Hay ocasiones en que una imagen fija el perfil de la realidad con mayor exactitud que una reflexión extensa y argumentada. Eso fue lo que ocurrió en cierto momento de una de esas conversaciones. Alguien mencionó la descomunal labor de ingeniería ideológica que ha transformado la sociedad durante las últimas décadas y fue entonces cuando otro de los presentes sacó a colación el ático. Dijo –y aquí me tomo la licencia de transcribir un fragmento de una conversación privada– que casi todos habitamos en las alturas intermedias de un edificio de varias plantas. Allí transcurre nuestra vida la mayor parte del tiempo, previsible y ordenada, envuelta con frecuencia en un vaporoso halo de gregarismo sin el cual la existencia colectiva resultaría inviable. Pero por encima de ese nivel, en lo más alto del edificio, hay un ático, y en ese ático está todo lo que nos eleva sobre nuestra condición funcionarial. Allí se residencian las aspiraciones que están por encima del interés utilitario, de los cálculos materiales y de los apremios de la satisfacción psicológica; allí se localiza el apego a determinadas virtudes y la insistencia en ciertas costumbres y lealtades sin las cuales acabaríamos no sabiendo quiénes somos; y allí, por descontado, se ubica nuestra idea de Dios.

Es posible –agregó nuestro interlocutor– que en ese ático la luz permanezca apagada durante mucho tiempo, años incluso, pero en cualquier instante puede volver a encenderse, y, aunque parezca una afirmación de perogrullo, la posibilidad de que ello suceda depende de un único factor: de que el ático siga ahí. 

Pues bien, a lo que la ideología hegemónica se ha dedicado desde que se hizo con el control de la práctica totalidad de los medios de propaganda y adoctrinamiento es a demoler ese ático. Han conseguido confinarnos en una atmósfera lúdica, estupefaciente, urdida a la medida de sus intereses. Allí pasamos el tiempo, un tanto apelotonados, como una agregación de individuos unidimensionales, como el proyecto de masa indiferenciada en la que aspiran a convertirnos, más o menos satisfechos con las comodidades materiales de las que se nos permite disfrutar por el momento y cebados con la papilla ideológica que nos suministran a todas horas. 

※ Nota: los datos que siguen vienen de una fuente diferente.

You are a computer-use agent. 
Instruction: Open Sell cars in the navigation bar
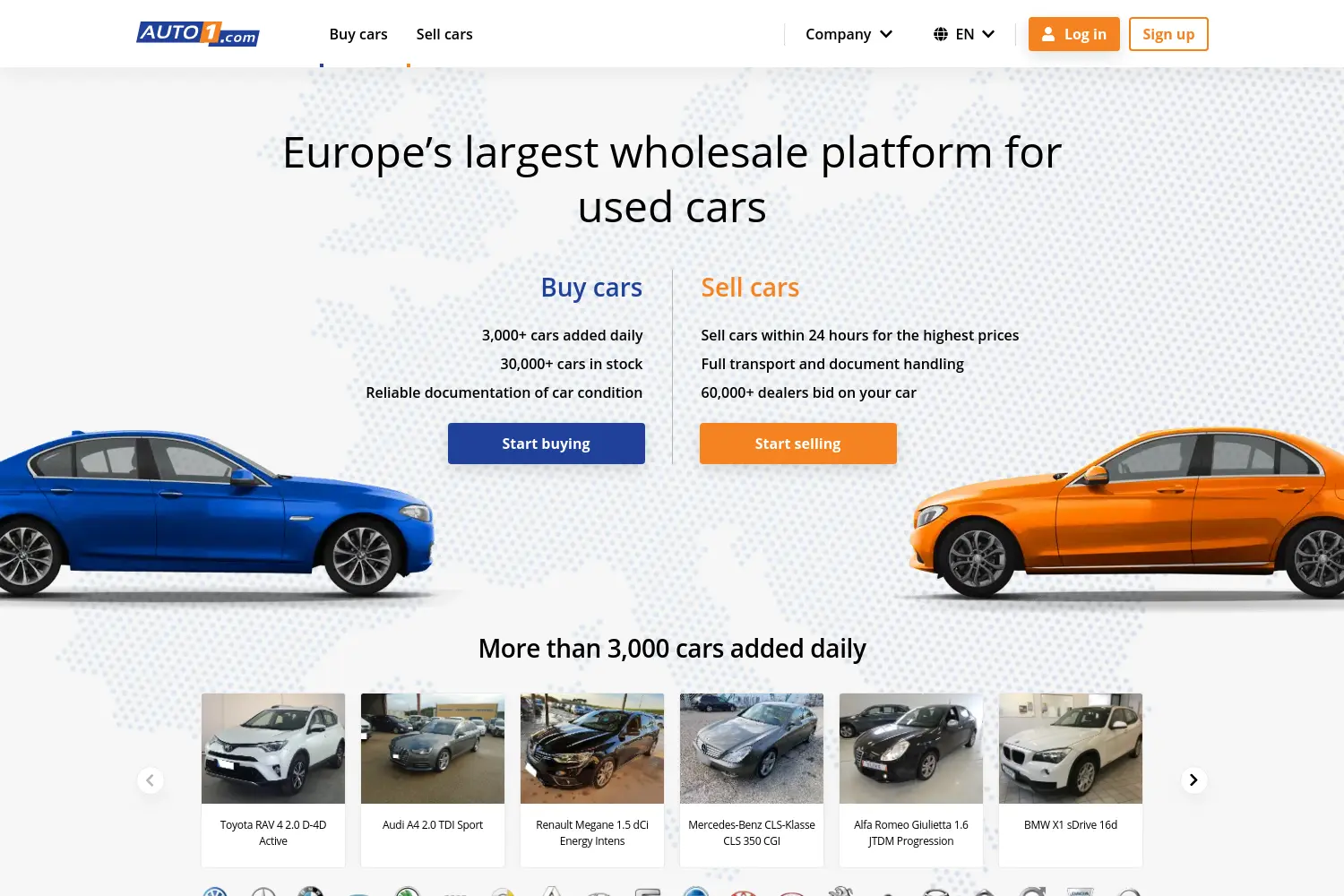(x=444, y=34)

Por supuesto, el estado de conformismo intelectual al que aboca este orden de cosas implica la renuncia a dirigir la mirada hacia un nivel más alto. El ático ha sido desmantelado, pieza tras pieza (oh, ese extraño engendro que nos domina hoy, híbrido entre las mutaciones culturales del 68 y las necesidades del ultracapitalismo globalista), de modo que sobre nuestras cabezas se abre un inmenso espacio sin márgenes, sobrecogedor en sí mismo, pero frente al cual hemos sido instruidos (¿amaestrados?) para reaccionar con indiferencia. 

Desprovista de la densidad que le confiere el sentido del misterio, la existencia se empobrece en todas sus dimensiones. La curiosidad se extingue. La vida de la imaginación languidece. Los rituales se vuelven incomprensibles y finalmente se abandonan. Como aliciente vital, al individuo no le queda sino la posibilidad de creerse protagonista de un proceso de emancipación en el que, en realidad, en todo momento se le está dictando lo que ha de hacer, además del recurso de participar en ocasionales escapadas a los sótanos del edificio para aliviar allí sus apetencias menos confesables. 

La imagen del ático brilló como un relámpago y luego se extinguió con la misma prontitud con la que había surgido. Pero su fulgor tuvo algo de epifanía, de inspiración clarividente. Desveló la esencia de un tiempo. Nos brindó la ocasión de contemplar el desabrido rostro de una época que, creyendo rebelarse, no hace otra cosa que malvender su libertad a los nuevos señores de la historia.

Quizá ya sea hora de ponerse manos a la obra y empezar a reconstruir ese ático.